London is one of the favourite urban haunts of visitors to Europe because of landmark sights like Big Ben, St Paul’s Cathedral and the historically rich Westminster Abbey. The city also boasts some of the world’s greatest museums and art galleries, and more parkland than most other capitals.

London Sights

London Sights

General Information on London
London – the grand resonance of its very name suggests history and might. Its opportunities for entertainment by day and night go on and on and on. It’s a city that exhilarates and intimidates, stimulates and irritates in equal measure, a grubby Monopoly board studded with stellar sights. It’s a cosmopolitan mix of Third and First Worlds, chauffeurs and beggars, the stubbornly traditional and the proudly avant-garde. But somehow – between Her Majesty and Pete Doherty, Bow Bells and Big Ben, the Tate Modern and the 2012 Olympics – it all hangs together.

Weather Overview
Many who live in London would swear that global warming has added a twist to the city’s unpredictable climatic conditions. While locals used to complain about the frequent, but still somehow always unforeseen, arrival of rain, now they find themselves faced with sudden outbreaks of sunshine and dry heat instead.

Recent summers have seen record temperatures, approaching 40°C and autumns have been positively toasty. As the tube turns into the Black Hole of Calcutta and traffic fumes become choking, London is particularly ill-equipped to cope with such heat.

However, meteorologists point out that recent statistics don’t yet represent anything terribly out of the ordinary for such a naturally variable climate. The average maximum temperature for July, the hottest month, is still only about 23°C. In spring and autumn temperatures drop to between 13°C and 17°C. In winter, the average daily maximum is 8°C, the overnight minimum 2°C.

Despite the appearance of snow in the past few years, it still rarely freezes in London. What weather forecasters do predict in the long-term, as a result of climate change in London, are drier summers, wetter and stormier winters and more flash floods.

When to Go
London is a year-round tourist centre, with few of its attractions closing or significantly reducing their opening hours in winter. Your best chance of good weather is, of course, at the height of summer in July and August, but there’s certainly no guarantee of sun even in those months – plus it’s when you can expect the biggest crowds and highest prices.

Visa
London is a year-round tourist centre, with few of its attractions closing or significantly reducing their opening hours in winter. Your best chance of good weather is, of course, at the height of summer in July and August, but there’s certainly no guarantee of sun even in those months – plus it’s when you can expect the biggest crowds and highest prices.

Tipping
Many restaurants now add a ‘discretionary’ service charge to your bill, but in places that don’t you are expected to leave a 10% to 15% tip unless the service was unsatisfactory. Waiting staff are often paid derisory wages on the assumption that the money will be supplemented by tips. You never tip to have your pint pulled in a pub.
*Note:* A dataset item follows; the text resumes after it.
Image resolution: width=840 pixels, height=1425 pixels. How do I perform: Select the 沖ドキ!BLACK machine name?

If you take a boat trip on the Thames you’ll find some guides and/or drivers importuning for a tip in return for their commentary. Whether you pay is up to you. You can tip taxi drivers up to 10% but most people round up to the nearest pound.
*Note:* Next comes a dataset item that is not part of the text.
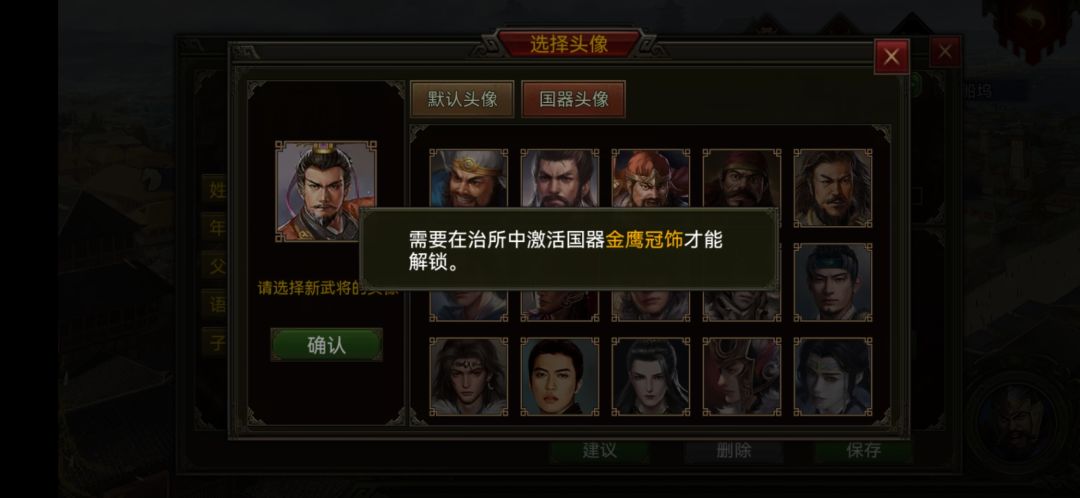
Task: Select the yellow-turban general portrait
Action: coord(468,178)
Activities – Places of Interest
Bumpkin

This faux rustic outfit is good for an unpretentious helping of old-fashioned comfort food. Wash down everything from dorset crab bruschetta, to beef pie and huge steaks, with a glass of Guinness, Adnams or some very unusual whisky cocktails. The cooking’s not fancy and it does get noisy, but there’s something uncomplicatedly pleasant about the experience.

Ottolenghi

Stylish Ottolenghi is one of Islington’s best, with its long white communal table (plus a few private ones) and arty meringue displays. It’s casual enough for a relaxed breakfast and chic enough for a night out. Meals are usually composed of two or three servings of delicious modern Mediterranean dishes. There’s other branches in Notting Hill and Kensington.

Baltic

The swish, shiny bar lined with amber and vodkas tends to attract a buttoned-up after-work crowd, but the food in the high-ceilinged restaurant behind is excellent, taking Polish to the mainstream, with excellent renditions of blini (crepes), herrings, pierogi (dumplings) and caviar, black pudding and smoked eel.

Busaba Eathai

This is a 21st-century Wagamama-style noodle bar – a bit more stylish with it, but brought to you by the same man, Alan Yau. Below ceiling fans and golden buddhas, customers lap up delicious Thai curries and soups on dark wood benches and communal tables. There’s another branch on Wardour St in Soho.

Brick Lane Beigel Bake

This renowned round-the-clock bakery turns out some of London’s springiest, chewiest bagels and attracts daytime and after-club crowds. It’s a slice of real London, but not kosher (in the Jewish sense). The hot salt-beef bagels have eager punters queuing out the door, a sure sign of a good thing.

Spitalfields Market
Spitalfields has always been about snaffling. Up-and-coming designers tout clothes, cutting-edge jewellery and household objects, and adventurous shoppers get their fill. Unfortunately, a new retail complex now hogs a good deal of the market’s space, but not enough to seriously dent its status as one of the city’s best and busiest hangouts.

Rellik

One of London’s most-lauded retro clothing stores, this place is not cheap, but there is a chance of unearthing secondhand designer labels, including from the likes of Vivienne Westwood, Zandra Rhodes and even 1960s icon Ossie Clark. While you’re here, have a look at Trellick Tower opposite – another love-or-hate London building.

Lesley Craze Gallery

One of Europe’s leading centres for contemporary jewellery, this has exquisitely understated, and sometimes pricey, metal designs, as well as a small selection of cheaper, mixed-media pieces. Perfect if you’re looking for something out of the ordinary.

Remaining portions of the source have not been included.